_What is required:_
Restrict the output to the lines below starting at the one that contains "Click the Xbox sphere logo in the artwork" and ending at the one that contains "Task: Click the list number '2.' marker", and restate them word for word, both ends included.

_Record extracts:_
<<<<

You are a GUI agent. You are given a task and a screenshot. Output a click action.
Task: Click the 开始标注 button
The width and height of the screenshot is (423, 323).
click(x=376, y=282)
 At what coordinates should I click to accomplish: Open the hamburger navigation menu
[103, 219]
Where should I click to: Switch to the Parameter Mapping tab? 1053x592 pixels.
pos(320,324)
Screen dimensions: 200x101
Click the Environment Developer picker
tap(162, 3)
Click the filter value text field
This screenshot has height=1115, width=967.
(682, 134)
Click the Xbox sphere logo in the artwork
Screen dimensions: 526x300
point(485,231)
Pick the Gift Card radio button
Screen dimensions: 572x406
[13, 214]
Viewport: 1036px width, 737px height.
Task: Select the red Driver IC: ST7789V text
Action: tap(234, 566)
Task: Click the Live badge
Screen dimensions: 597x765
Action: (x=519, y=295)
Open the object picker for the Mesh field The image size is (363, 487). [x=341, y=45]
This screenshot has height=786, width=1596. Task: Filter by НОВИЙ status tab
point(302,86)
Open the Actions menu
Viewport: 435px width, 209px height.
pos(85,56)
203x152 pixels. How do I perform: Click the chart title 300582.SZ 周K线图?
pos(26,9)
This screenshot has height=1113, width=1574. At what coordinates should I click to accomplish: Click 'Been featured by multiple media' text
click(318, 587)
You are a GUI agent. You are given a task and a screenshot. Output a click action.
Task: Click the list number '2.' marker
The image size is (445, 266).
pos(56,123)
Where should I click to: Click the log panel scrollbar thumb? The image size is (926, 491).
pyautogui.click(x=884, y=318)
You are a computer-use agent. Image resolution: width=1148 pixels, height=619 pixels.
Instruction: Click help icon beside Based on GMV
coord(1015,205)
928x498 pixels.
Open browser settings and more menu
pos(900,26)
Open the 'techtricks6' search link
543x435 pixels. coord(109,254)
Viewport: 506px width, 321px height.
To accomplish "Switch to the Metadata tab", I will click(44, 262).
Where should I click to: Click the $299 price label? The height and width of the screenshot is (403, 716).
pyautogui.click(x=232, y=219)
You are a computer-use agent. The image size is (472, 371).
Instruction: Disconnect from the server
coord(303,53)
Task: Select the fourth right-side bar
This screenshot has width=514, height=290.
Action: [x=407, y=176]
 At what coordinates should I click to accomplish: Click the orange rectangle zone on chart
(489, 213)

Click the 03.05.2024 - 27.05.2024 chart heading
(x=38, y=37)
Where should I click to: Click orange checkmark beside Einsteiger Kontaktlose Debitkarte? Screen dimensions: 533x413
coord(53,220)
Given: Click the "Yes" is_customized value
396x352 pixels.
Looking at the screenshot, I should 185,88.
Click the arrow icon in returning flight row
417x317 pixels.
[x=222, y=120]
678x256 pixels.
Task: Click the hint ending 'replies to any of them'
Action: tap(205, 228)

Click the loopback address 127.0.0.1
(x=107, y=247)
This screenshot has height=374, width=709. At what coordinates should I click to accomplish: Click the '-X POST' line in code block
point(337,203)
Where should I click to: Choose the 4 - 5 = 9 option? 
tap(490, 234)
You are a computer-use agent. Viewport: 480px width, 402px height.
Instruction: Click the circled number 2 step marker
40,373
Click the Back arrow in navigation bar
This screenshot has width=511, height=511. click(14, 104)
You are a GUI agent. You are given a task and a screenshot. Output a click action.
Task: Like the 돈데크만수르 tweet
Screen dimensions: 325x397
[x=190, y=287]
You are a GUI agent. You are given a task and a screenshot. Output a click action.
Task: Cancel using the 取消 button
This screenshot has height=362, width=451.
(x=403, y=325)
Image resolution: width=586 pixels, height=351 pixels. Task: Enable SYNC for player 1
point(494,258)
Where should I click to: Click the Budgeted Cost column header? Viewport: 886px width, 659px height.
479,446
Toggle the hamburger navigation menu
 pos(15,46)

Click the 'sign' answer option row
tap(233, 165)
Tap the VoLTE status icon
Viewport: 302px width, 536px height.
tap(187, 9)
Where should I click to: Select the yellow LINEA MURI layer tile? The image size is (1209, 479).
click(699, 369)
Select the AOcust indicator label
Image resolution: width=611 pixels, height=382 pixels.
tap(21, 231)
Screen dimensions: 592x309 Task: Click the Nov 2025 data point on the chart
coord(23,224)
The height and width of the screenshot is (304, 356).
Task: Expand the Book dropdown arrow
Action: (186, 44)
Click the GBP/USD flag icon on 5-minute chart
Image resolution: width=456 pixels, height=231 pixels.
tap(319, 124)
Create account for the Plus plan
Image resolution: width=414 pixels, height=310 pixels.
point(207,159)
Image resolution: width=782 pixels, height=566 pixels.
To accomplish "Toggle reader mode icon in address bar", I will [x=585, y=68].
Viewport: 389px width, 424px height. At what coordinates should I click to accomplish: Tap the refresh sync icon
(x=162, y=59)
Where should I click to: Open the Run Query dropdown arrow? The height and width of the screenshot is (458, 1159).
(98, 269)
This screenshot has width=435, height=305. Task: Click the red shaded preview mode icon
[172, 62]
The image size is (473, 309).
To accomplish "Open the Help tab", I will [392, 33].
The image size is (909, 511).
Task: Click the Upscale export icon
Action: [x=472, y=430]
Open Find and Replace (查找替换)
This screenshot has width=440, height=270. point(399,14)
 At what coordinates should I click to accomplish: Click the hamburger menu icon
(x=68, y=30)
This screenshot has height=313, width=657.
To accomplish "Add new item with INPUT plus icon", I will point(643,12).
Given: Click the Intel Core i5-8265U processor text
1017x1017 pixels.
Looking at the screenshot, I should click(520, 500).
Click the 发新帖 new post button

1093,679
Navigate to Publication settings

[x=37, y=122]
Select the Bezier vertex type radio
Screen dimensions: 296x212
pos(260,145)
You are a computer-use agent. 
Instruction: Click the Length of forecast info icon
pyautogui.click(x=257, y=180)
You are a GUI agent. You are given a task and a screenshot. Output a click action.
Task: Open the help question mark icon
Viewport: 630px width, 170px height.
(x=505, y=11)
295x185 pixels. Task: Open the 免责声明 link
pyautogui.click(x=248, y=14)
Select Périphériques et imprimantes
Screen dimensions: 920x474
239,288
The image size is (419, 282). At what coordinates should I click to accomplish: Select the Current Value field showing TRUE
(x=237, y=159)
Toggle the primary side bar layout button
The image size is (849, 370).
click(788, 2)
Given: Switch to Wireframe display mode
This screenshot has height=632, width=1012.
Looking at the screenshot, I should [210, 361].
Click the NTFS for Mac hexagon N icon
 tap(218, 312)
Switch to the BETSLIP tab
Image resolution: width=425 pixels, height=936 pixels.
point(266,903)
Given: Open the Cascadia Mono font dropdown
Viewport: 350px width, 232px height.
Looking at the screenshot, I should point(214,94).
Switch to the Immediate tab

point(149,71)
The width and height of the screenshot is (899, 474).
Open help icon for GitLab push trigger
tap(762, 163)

>>>>

_Response:_
Click the Xbox sphere logo in the artwork
Screen dimensions: 526x300
point(485,231)
Pick the Gift Card radio button
Screen dimensions: 572x406
[13, 214]
Viewport: 1036px width, 737px height.
Task: Select the red Driver IC: ST7789V text
Action: tap(234, 566)
Task: Click the Live badge
Screen dimensions: 597x765
Action: (x=519, y=295)
Open the object picker for the Mesh field The image size is (363, 487). [x=341, y=45]
This screenshot has height=786, width=1596. Task: Filter by НОВИЙ status tab
point(302,86)
Open the Actions menu
Viewport: 435px width, 209px height.
pos(85,56)
203x152 pixels. How do I perform: Click the chart title 300582.SZ 周K线图?
pos(26,9)
This screenshot has height=1113, width=1574. At what coordinates should I click to accomplish: Click 'Been featured by multiple media' text
click(318, 587)
You are a GUI agent. You are given a task and a screenshot. Output a click action.
Task: Click the list number '2.' marker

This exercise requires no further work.